Top 5 Considerations When Implementing Temperature Screening Technology — Occupational Health & Safety
Top 5 Considerations When Implementing Temperature Screening Technology
Human Temperature Screening solutions will be critical in outlining a new normal to keep people safe and reduce business risk and liabilities.
The COVID-19 pandemic has posed ongoing challenges for various industries, but it has also kindled an incredible amount of innovation. Existing security technologies have been modified to help mitigate the exposure of symptomatic individuals in the workplace, while others have been developed to help organizations rethink workplace safety and security altogether. Demand for one such technology has exploded in recent months, quickly becoming one of the most talked-about security solutions: human temperature screening (HTS).
While these devices are becoming increasingly critical in helping organizations create safer, healthier environments, they come with various compliance considerations and regulatory requirements that leave many businesses wondering where human temperature screening fits into their overall integrated security strategy.
To properly approach this concern, business leaders must consider HTS from a comprehensive perspective, focused on five key considerations: installation environment, policies, accuracy, long-term maintenance and compliance.
Factors from the surrounding environment
Human temperature screening devices are highly sensitive to their surroundings. Due to their imaging sensors and internal processes, the accuracy level can be significantly affected by the installation environment.
The International Standards Organization (ISO) has laid out recommendations for using thermographic cameras and defined best practices for installing this technology. We’ve summarized many of those recommendations in this article, but organizations should review ISO/TR 13154:2017 before investing in or implementing HTS devices.
One of the many misconceptions about this technology is that it can be used for mass surveillance. The ISO, however, details that HTS devices are not intended for mass surveillance but instead within a controlled environment with limited distance to subjects. Device accuracy is based on the distance to subjects, surrounding temperature and visibility of the face, forehead and inner eye (canthus).

-=-=-

[Explore the material]:
a – According to the temperature screening article, which ISO document should organizations review before investing in or implementing HTS devices?
b – Reproduce everything in the temperature screening article from "Factors from the" down to "implementing HTS devices.", renaming "thermographic cameras" as "infrared cameras" throughout.
c – Summarize the temperature screening article in two sentences.

-=-=-

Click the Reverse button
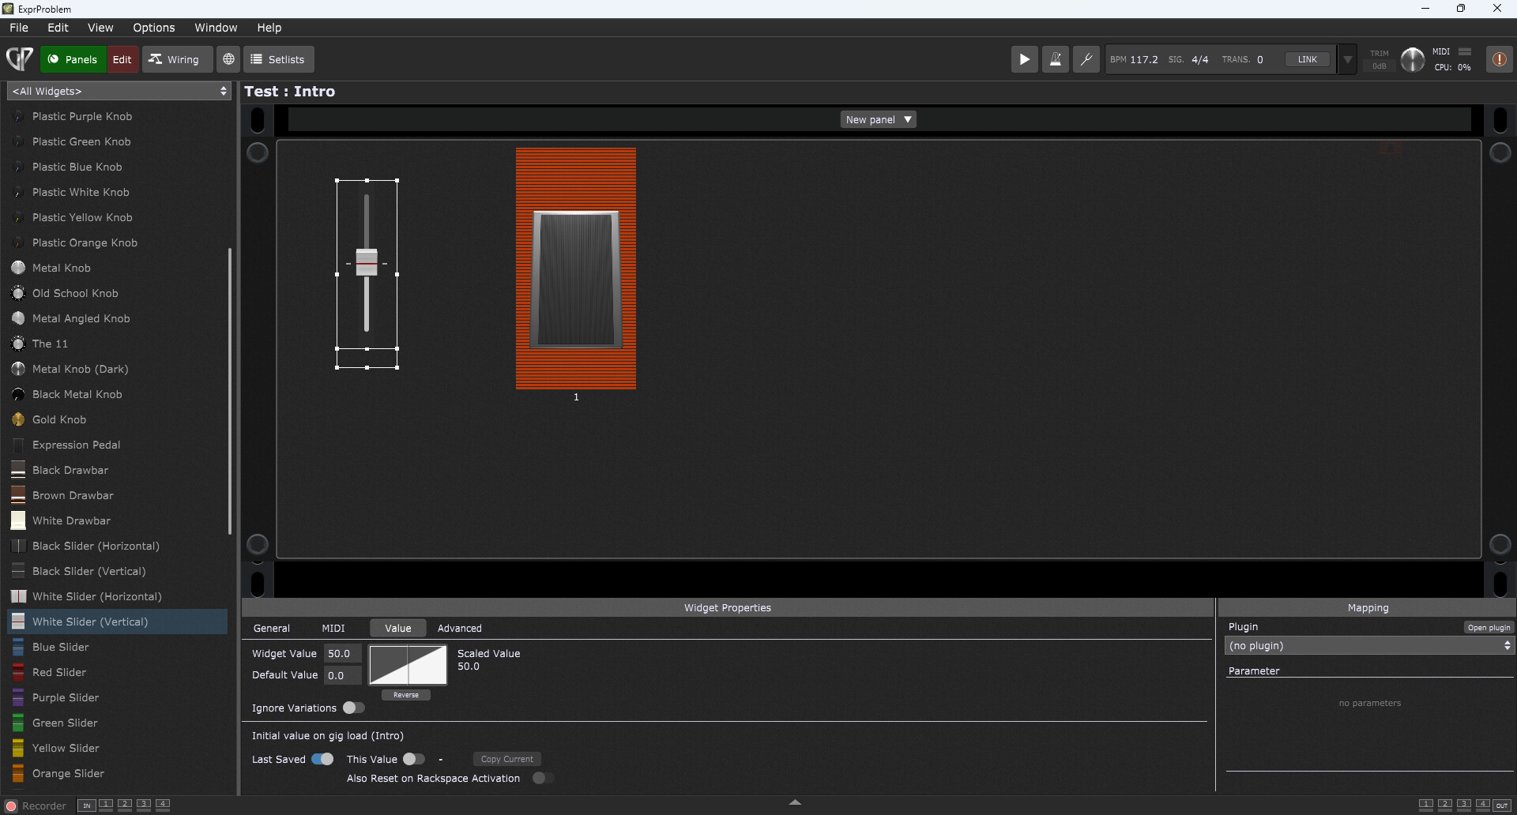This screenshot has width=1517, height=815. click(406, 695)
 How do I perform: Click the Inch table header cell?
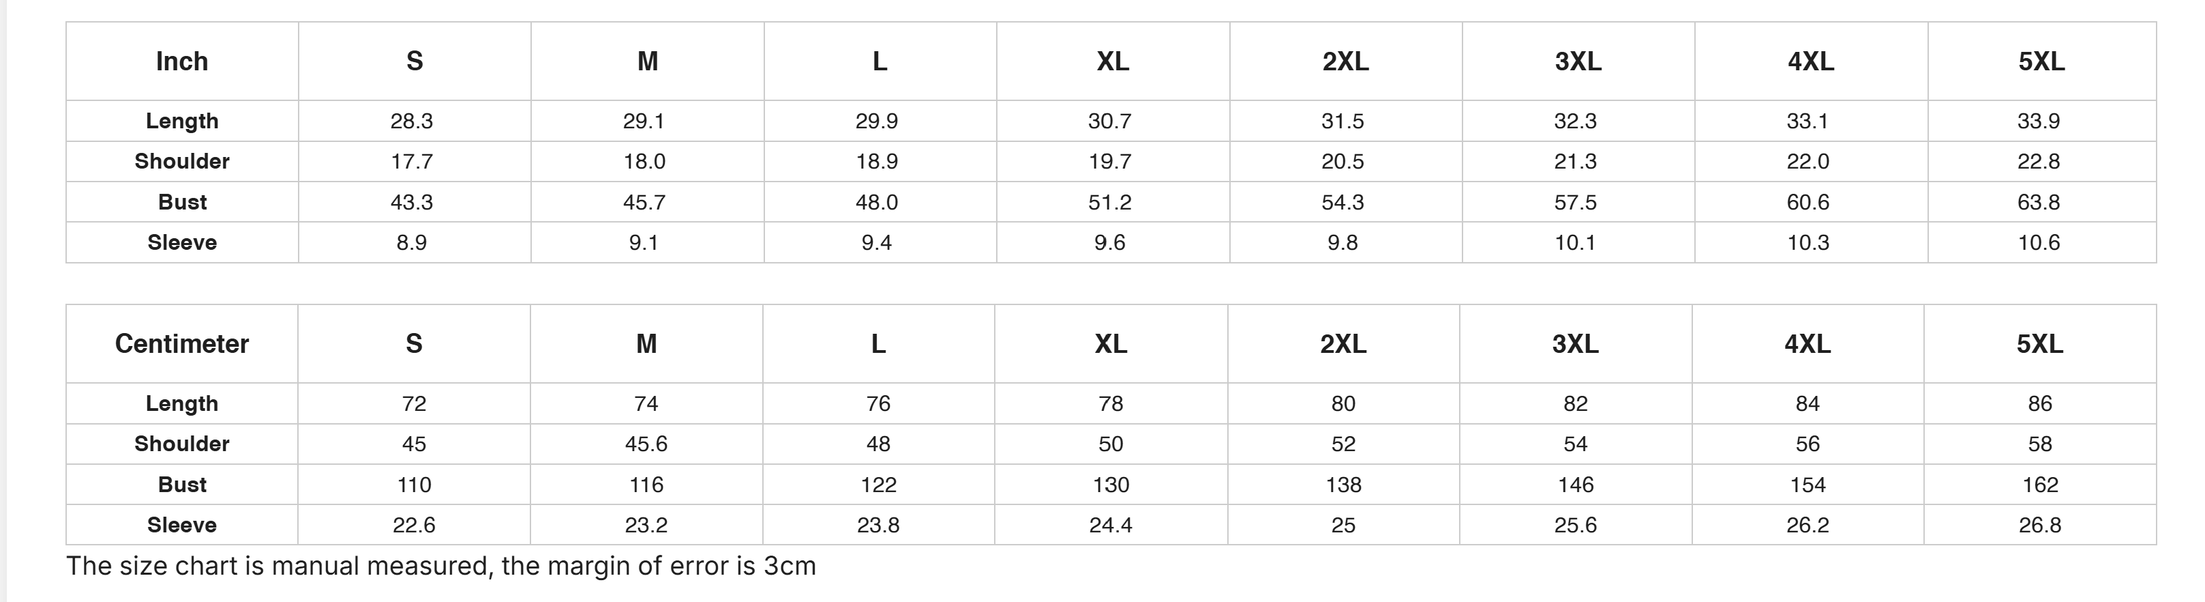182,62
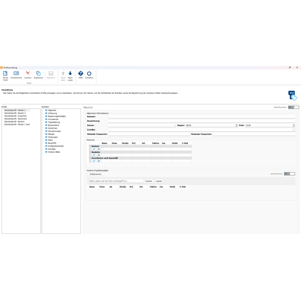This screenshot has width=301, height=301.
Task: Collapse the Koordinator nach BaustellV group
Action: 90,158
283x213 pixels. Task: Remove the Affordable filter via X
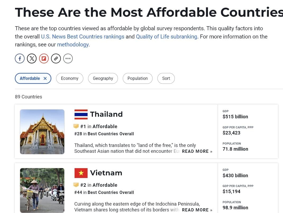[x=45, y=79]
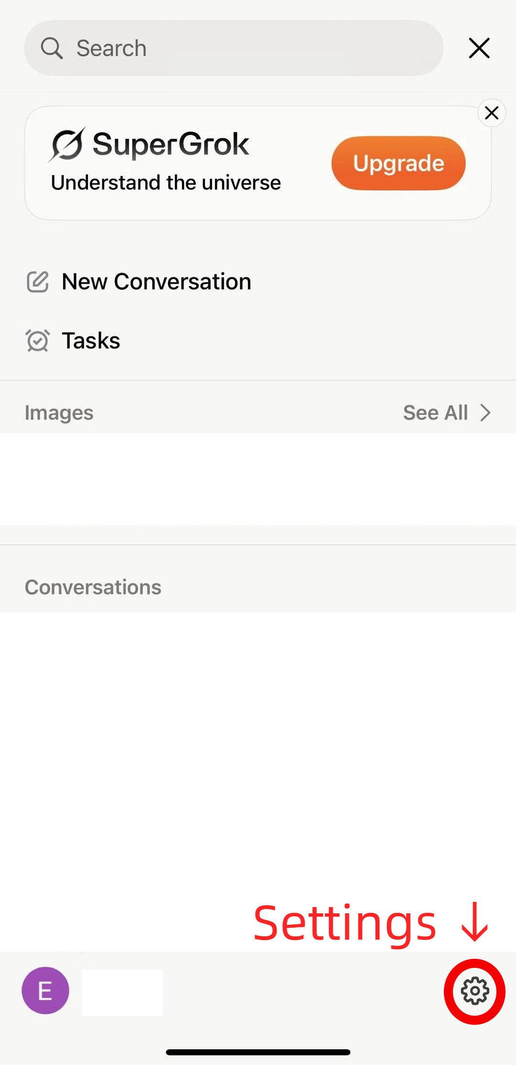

-=-=-

[Numbered responses]:
a – ISO/TR 13154:2017

b –
Factors from the surrounding environment
Human temperature screening devices are highly sensitive to their surroundings. Due to their imaging sensors and internal processes, the accuracy level can be significantly affected by the installation environment.
The International Standards Organization (ISO) has laid out recommendations for using infrared cameras and defined best practices for installing this technology. We’ve summarized many of those recommendations in this article, but organizations should review ISO/TR 13154:2017 before investing in or implementing HTS devices.

c – Demand for human temperature screening (HTS) has exploded during the COVID-19 pandemic, but the devices bring compliance and regulatory considerations that business leaders should approach through installation environment, policies, accuracy, long-term maintenance and compliance. HTS devices are highly sensitive to their surroundings, and the ISO says they are meant for controlled environments with limited distance to subjects rather than mass surveillance.